The last week I went to the Walker Art Museum in Minneapolis, Minnesota and saw a really amazing documentary on the Feminist art movement. The title of the movie is !WAR Women Art Revolution and is directed by a feminist artist from the period Lynn Hershman Leeson. While Hershman Leeson is a practicing artist herself since the 1960s, she spent a large amount of time and effort documenting the art, the exhibitions, and the performances of her fellow women artists. The film is almost completely composed from archival footage and old and contemporary interviews with the major artists represented. Here’s a clip:
What if found most amazing was the fact that in my life Feminism is hardly ever discussed. To me it seems like it was something that occurred, as the movie accurately shows, but that might not need to be talked about in our contemporary lives. But this perspective was thrown into question after watching the film. Yes, we all know that because of certain efforts by feminist artists, as well as feminists in general, women have been able to achieve certain things they weren’t able to before. And yet if you think about it, it only seems that what was accomplished was that women were and continue to be slightly more equal to men, but not all the way. This is apparent to me in the field of art history where courses only begin to talk about women artists during the impressionist period, and in those cases it is difficult not to put them off as want-to-be-artists who were friends of the impressionists. After these what women artist can any person think of? I’d say most people could/might name Frida Khalo and/or Georgia O’Keefe. But what are these women known for other than their unique biographies and iconic to the point of cliche paintings? What all of this makes me wonder is how can we move forward? How do we give women artists equal treatment in the history of art if they don’t exist to begin with because it wasn’t allowed, and the result of that leaves us with only a few women artists to talk about?
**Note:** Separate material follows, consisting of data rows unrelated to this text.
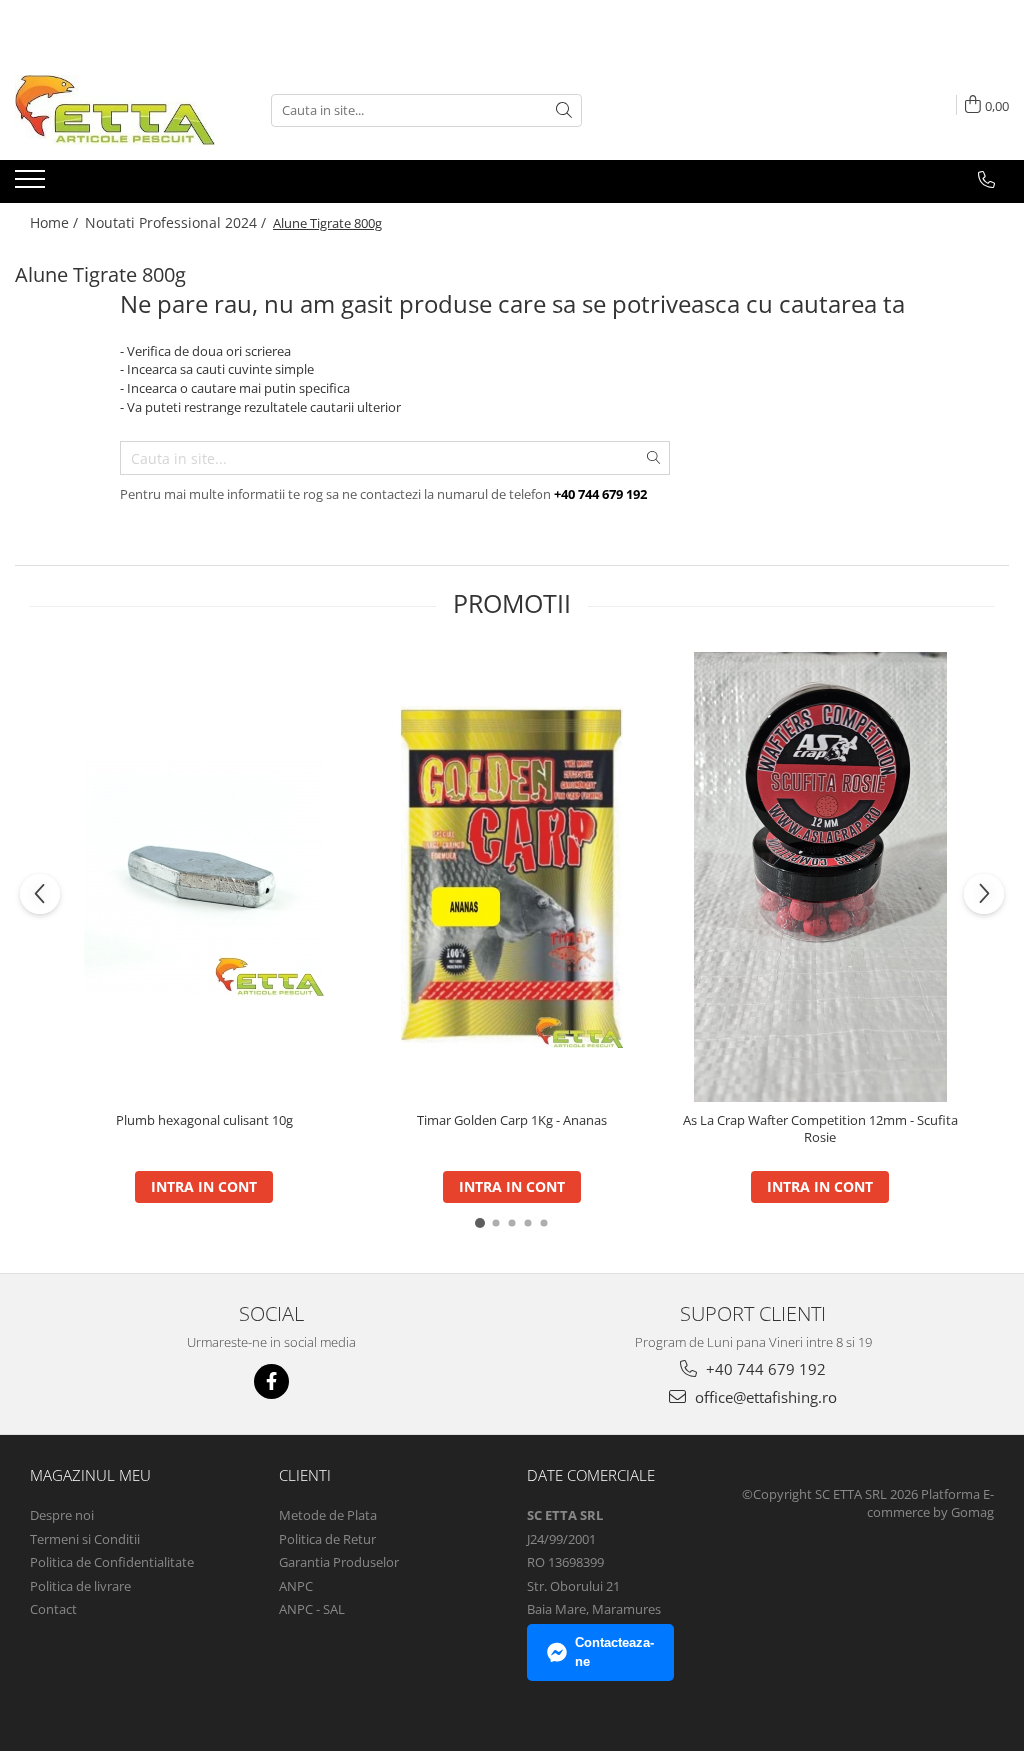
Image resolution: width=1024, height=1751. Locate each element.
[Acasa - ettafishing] (115, 110)
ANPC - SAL (312, 1609)
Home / (56, 222)
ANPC (296, 1586)
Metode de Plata (328, 1515)
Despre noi (62, 1515)
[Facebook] (271, 1381)
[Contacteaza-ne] (986, 180)
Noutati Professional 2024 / (177, 222)
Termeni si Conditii (85, 1539)
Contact (53, 1609)
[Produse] (32, 185)
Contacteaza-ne (614, 1652)
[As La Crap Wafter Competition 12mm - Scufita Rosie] (820, 877)
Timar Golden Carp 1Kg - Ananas (512, 1120)
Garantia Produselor (339, 1562)
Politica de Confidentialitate (112, 1562)
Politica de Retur (327, 1539)
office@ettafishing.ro (764, 1397)
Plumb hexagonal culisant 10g (204, 1120)
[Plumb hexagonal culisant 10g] (204, 877)
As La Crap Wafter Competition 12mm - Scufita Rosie (820, 1129)
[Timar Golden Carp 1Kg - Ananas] (512, 877)
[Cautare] (564, 110)
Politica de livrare (80, 1586)
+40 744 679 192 (764, 1369)
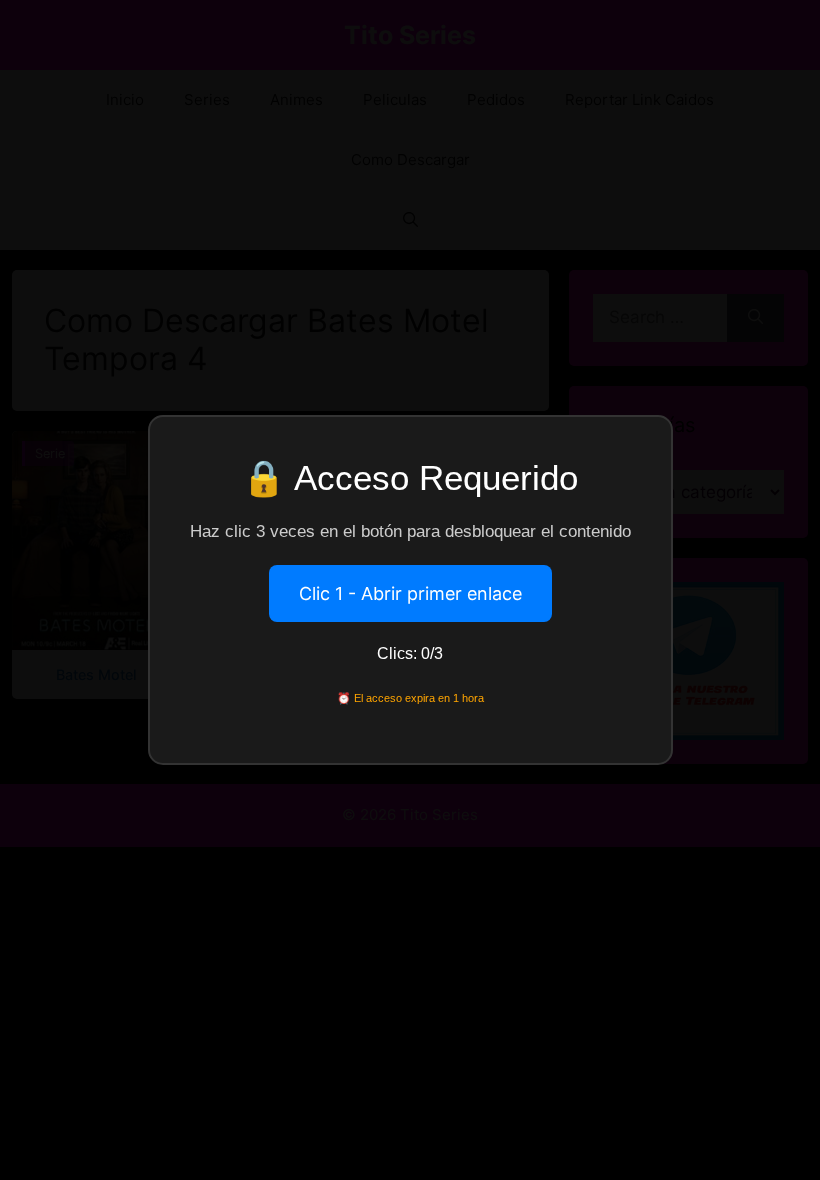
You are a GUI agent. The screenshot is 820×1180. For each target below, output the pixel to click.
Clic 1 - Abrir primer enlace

What !WAR puts forward is an argument for more attention. Simply put, the art of this movement and the art that it has given rise to should be taught more, exhibited more, and talked about more. This way we won’t live our lives thinking that it wasn’t important because we’ve never heard about it. I was amazed by how much I did not know about the Women’s Art Revolution. I knew some of the artists and what their work was like but I had no clue where they were making their art, how the were exhibiting it, what the atmosphere was like at the time, who was talking about them or criticizing them, or even the fact that they didn’t all agree amongst themselves!
I think this film is really great and a must watch for anyone interested in art of the 1960s, 70s, 80s; any feminists; and most especially anyone who wonders what all the fuss about feminism was, because it was a big deal and it could be said that the fight really isn’t over. Check it out.